Once the necessary legislation is in place, governments must then look at what they can do to fiscally support the sector. This can take the form of grants, training, tax incentives, investment in R&D efforts and creating accelerators and incubators to support entrepreneurs. It’s also important to showcase each island’s talents with national festivals and other arts and culture-related events.
In Saint Lucia many of these activities fall under the purview of the Cultural Development Foundation (CDF) which was established in 2002 under the Cultural Development Foundation Act 2000. The CDF’s mandate is to celebrate Saint Lucia’s culture, while simultaneously growing it as a business. It does this through training initiatives, promotional activities and marketing. The Foundation also hosts a number of events including Carnival, Festival of Flowers and the National Arts Festival.

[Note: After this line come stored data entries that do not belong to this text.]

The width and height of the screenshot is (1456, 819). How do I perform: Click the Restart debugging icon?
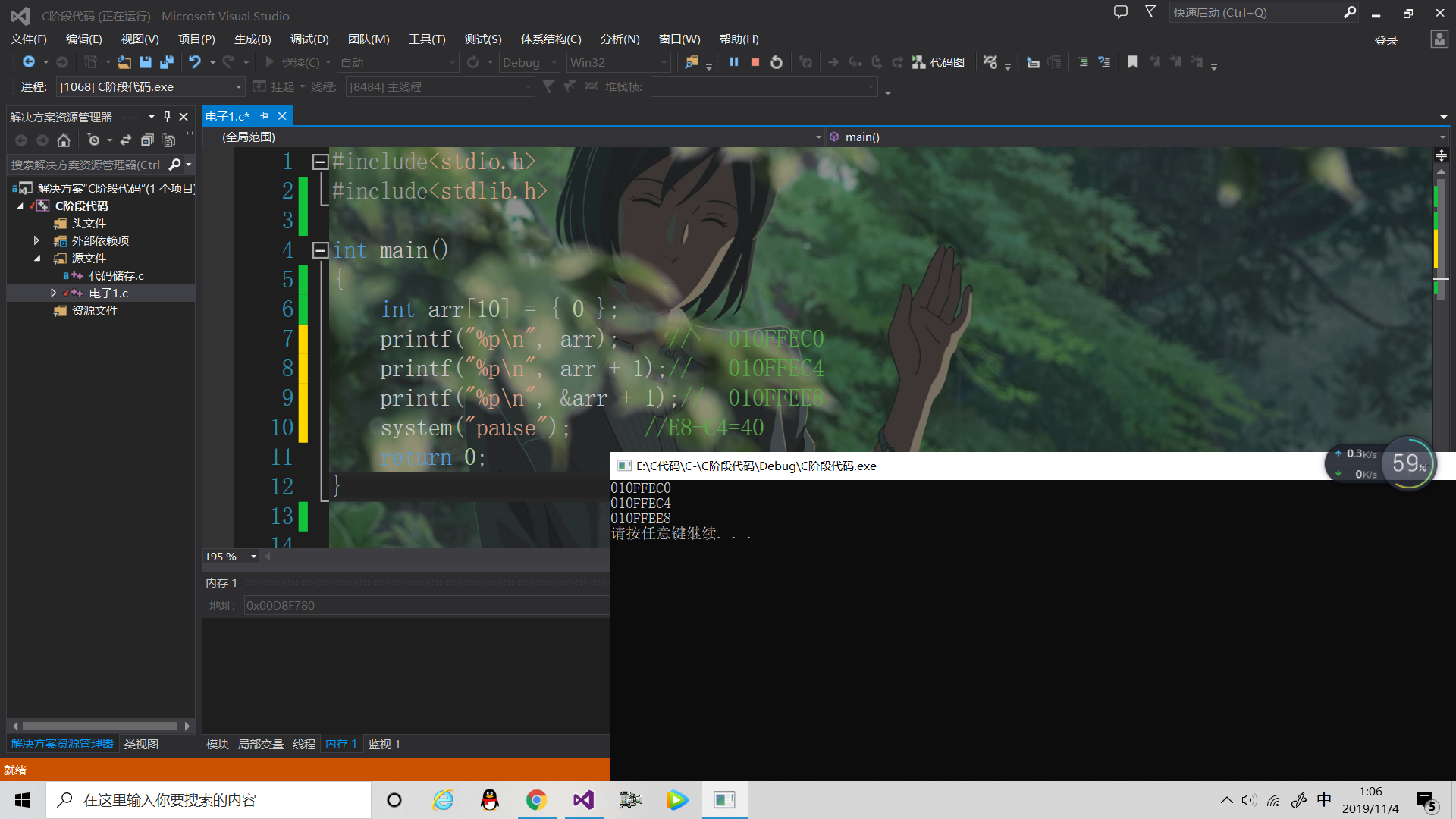tap(777, 62)
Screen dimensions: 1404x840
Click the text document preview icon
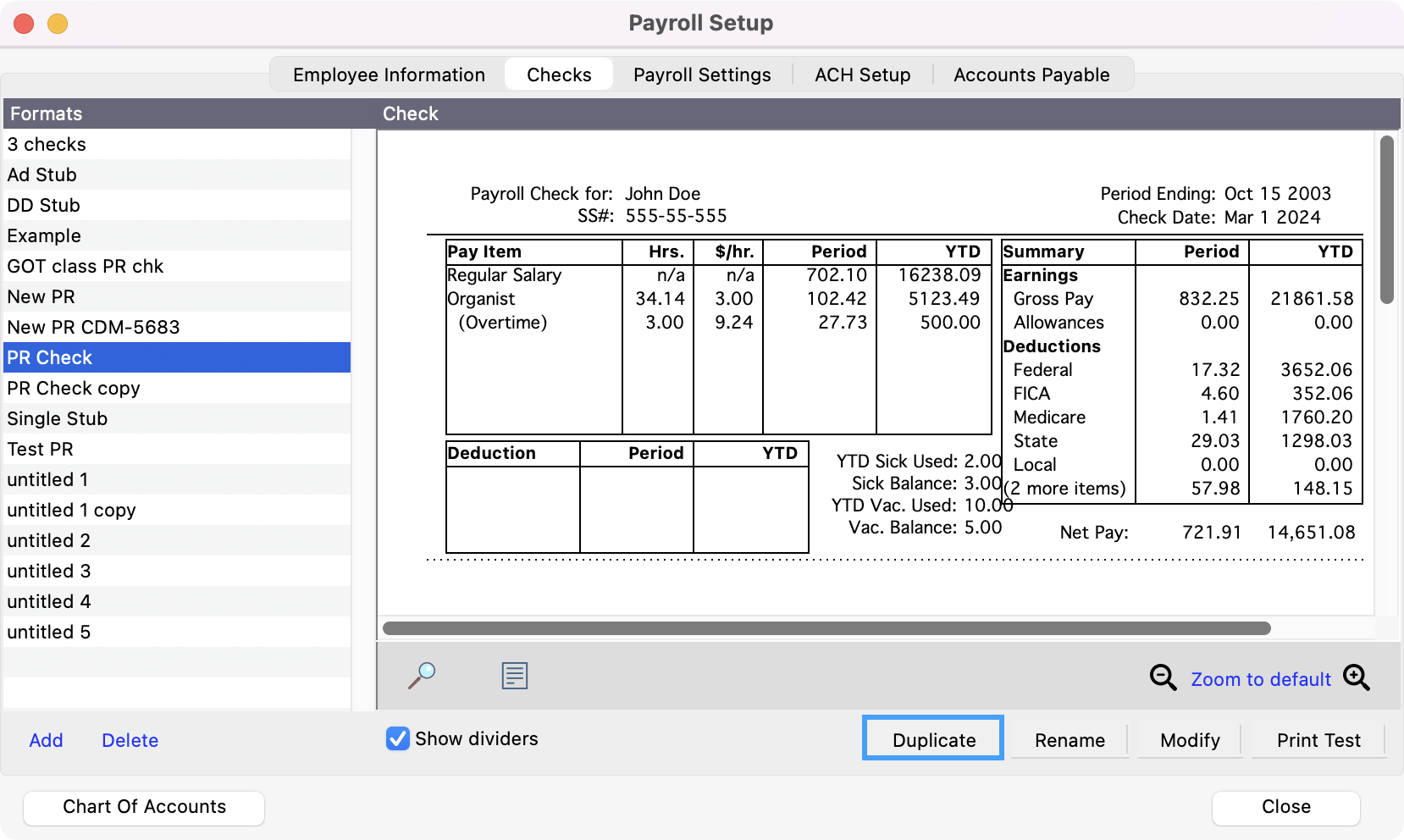[514, 676]

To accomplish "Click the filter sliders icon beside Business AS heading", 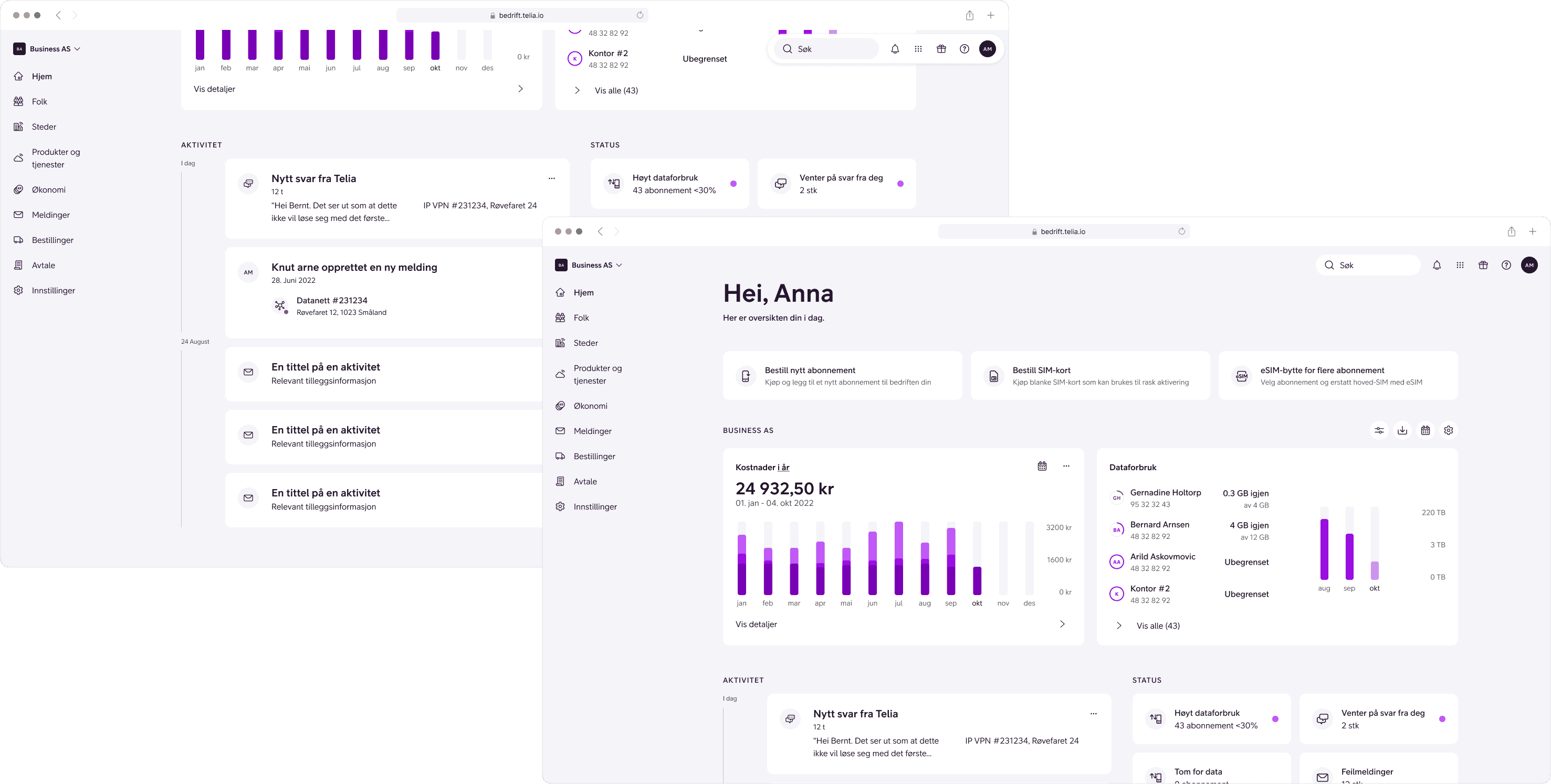I will point(1379,430).

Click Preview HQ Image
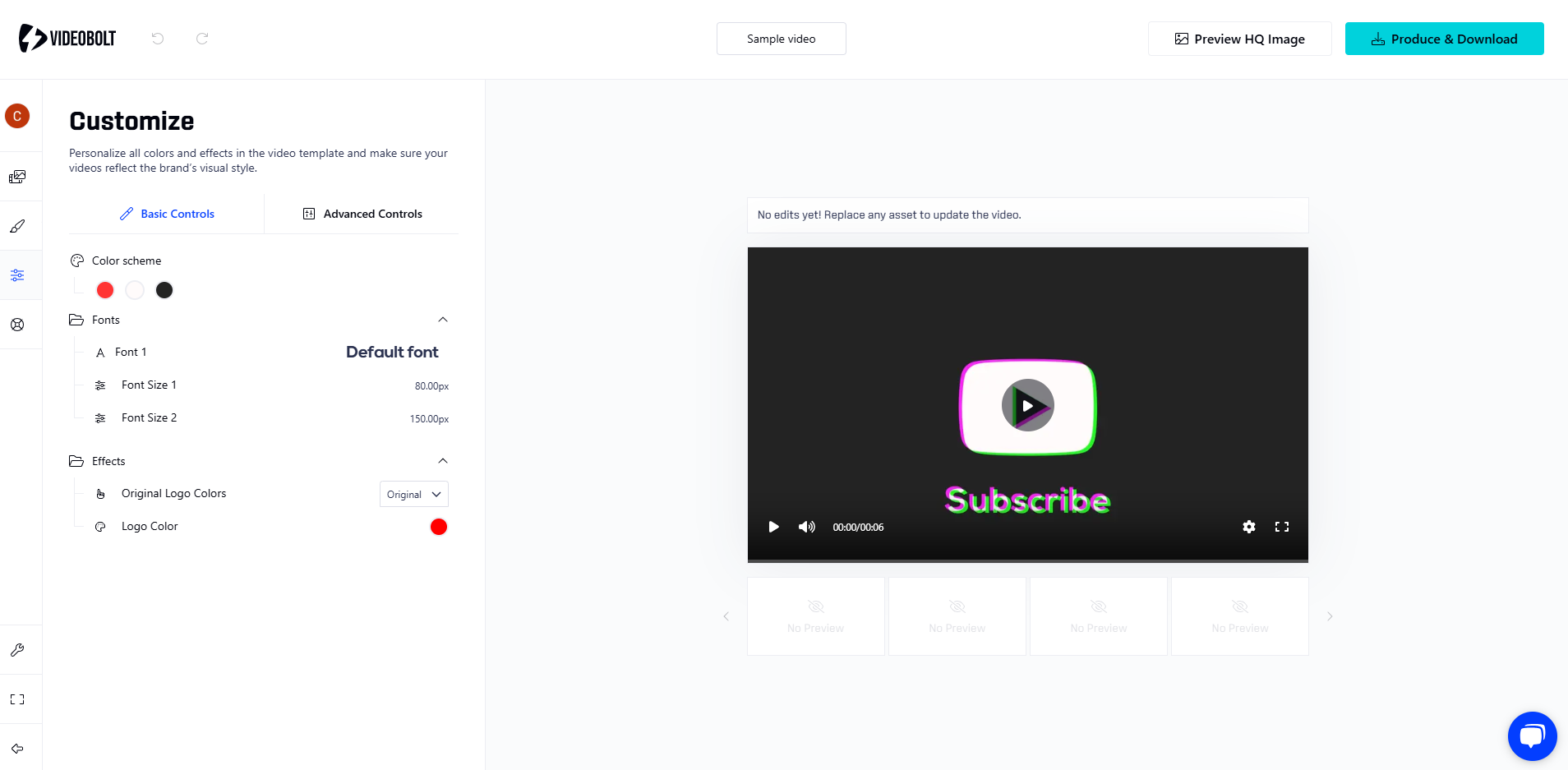1239,38
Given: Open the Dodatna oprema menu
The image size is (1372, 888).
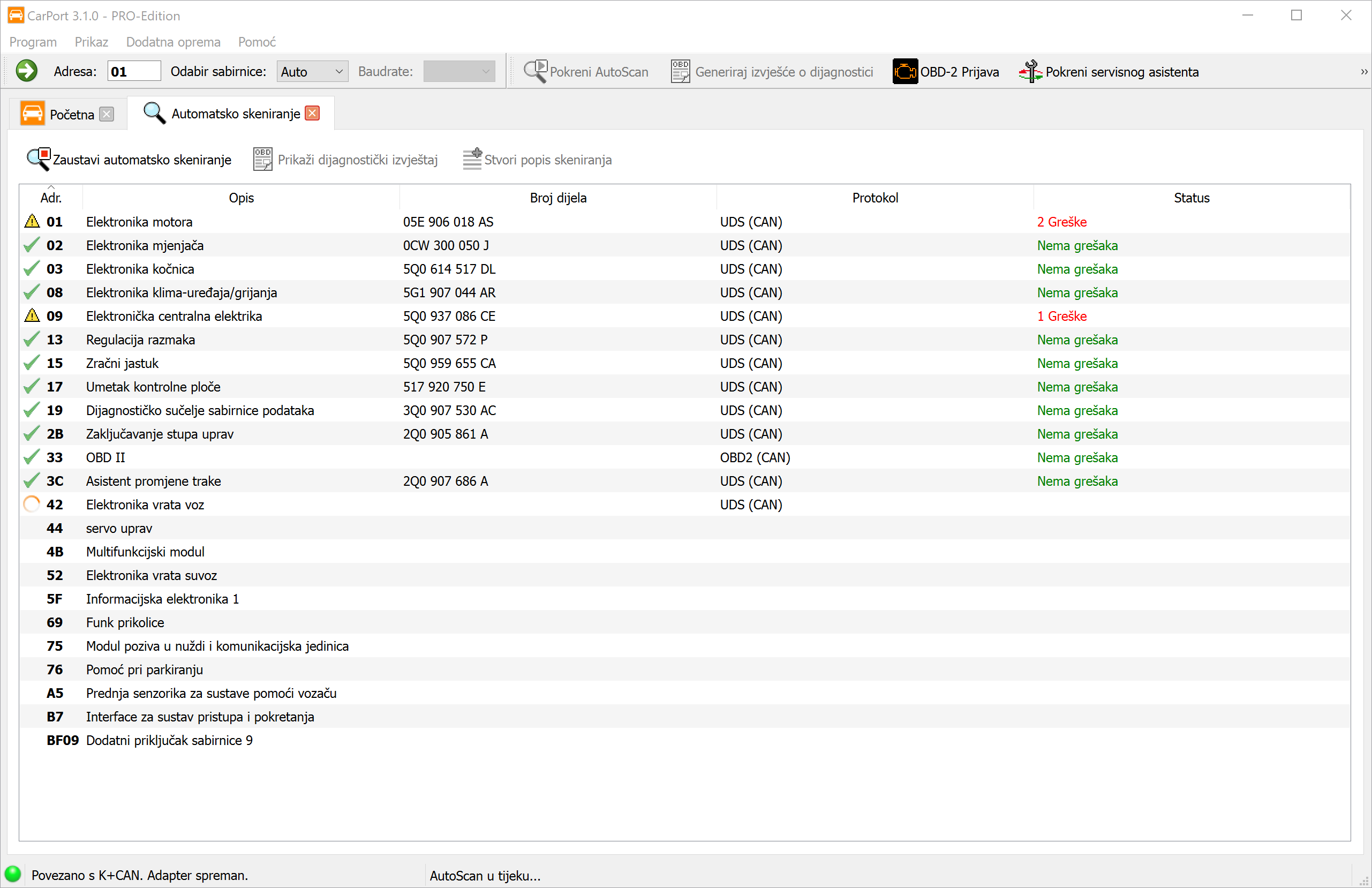Looking at the screenshot, I should tap(173, 42).
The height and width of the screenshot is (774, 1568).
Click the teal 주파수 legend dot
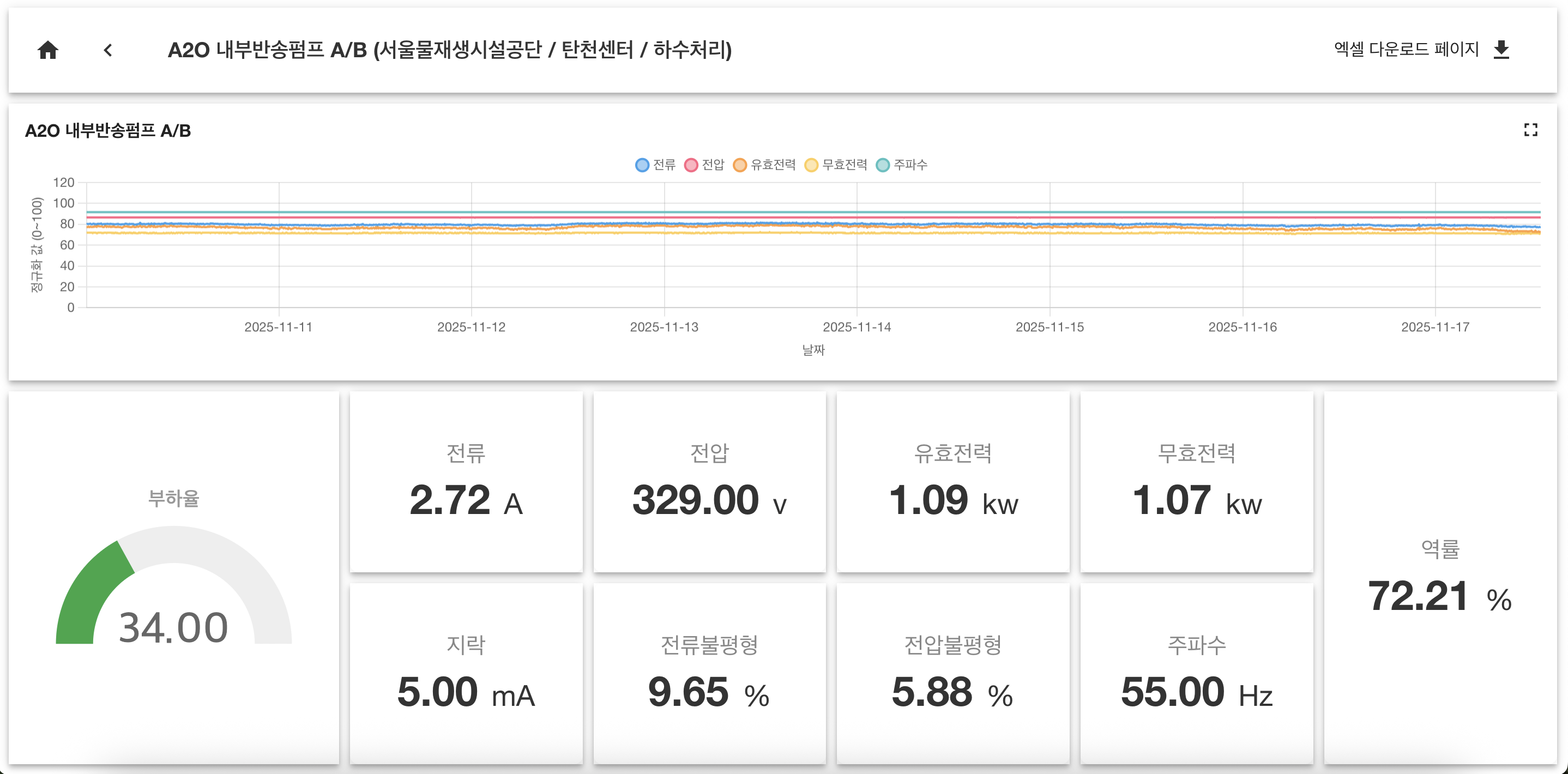click(884, 164)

All of which helps to spread the word about the opportunities available in the orange economy. Growing jobs in this area is a priority for Saint Lucia, whose unemployment rate hit 21.6 per cent in 2016. It also dovetails with the country’s new push for more heritage tourism. With the Saint Lucia Tourism Authority (SLTA) reviving the concept of ‘village tourism’, it is hoping to open up more opportunities for small, creative producers who are able to offer tourists something uniquely Saint Lucian. The new generation of millennial travellers want history and culture along with their beach getaway, and this shift in consumer attitude opens up a profitable avenue for island creatives.
Producers and supporters of the orange economy will have to work fast, however, as the landscape is already changing. As we head into a more digital age, the widespread use of technology, and its constant evolution, is shaping every aspect of life in the region – from how we bank to how we create. The internet gives creative producers access to a global market, as well as fostering collaboration between artists, producers and creative communities. It also offers artists a digital toolbox. The art, architecture, music, fashion and film of the future will use innovative technologies such as 3D printing, Artificial Intelligence and virtual reality. In a competitive market, the ones most at ease with the new media will be the ones who succeed.
So what does this mean for the Caribbean? The region has to ensure it understands, implements and gives its artists access to digital infrastructure. It must capture traditional knowledge, and learn how to repackage it for a new generation. This will include improved data collection and analysis to give governments a better picture of how the orange economy has developed, and enable them to identify further areas of growth. A new regional marketplace should be explored, which will help countries build their own brand and collaborate, where possible, with other producers across the Caribbean. Social media is also a crucial area that can yield further growth by giving artists a wider audience and new pathways to their consumers.
In the past, creative industries were often sidelined as a ‘luxury’ product – something that took a back seat to basic goods and services. Now countries across the world are waking up to the potential in the orange economy. For too many years culture in the Caribbean meant carnival, but times are changing. In the past decade, the region’s innovators, entrepreneurs and creative producers have made a huge and growing contribution to the Caribbean economy. This growth can only continue with the correct institutional support. Governments, businesses and communities must work together to leverage their homegrown talent, and ensure a sustainable and inclusive future.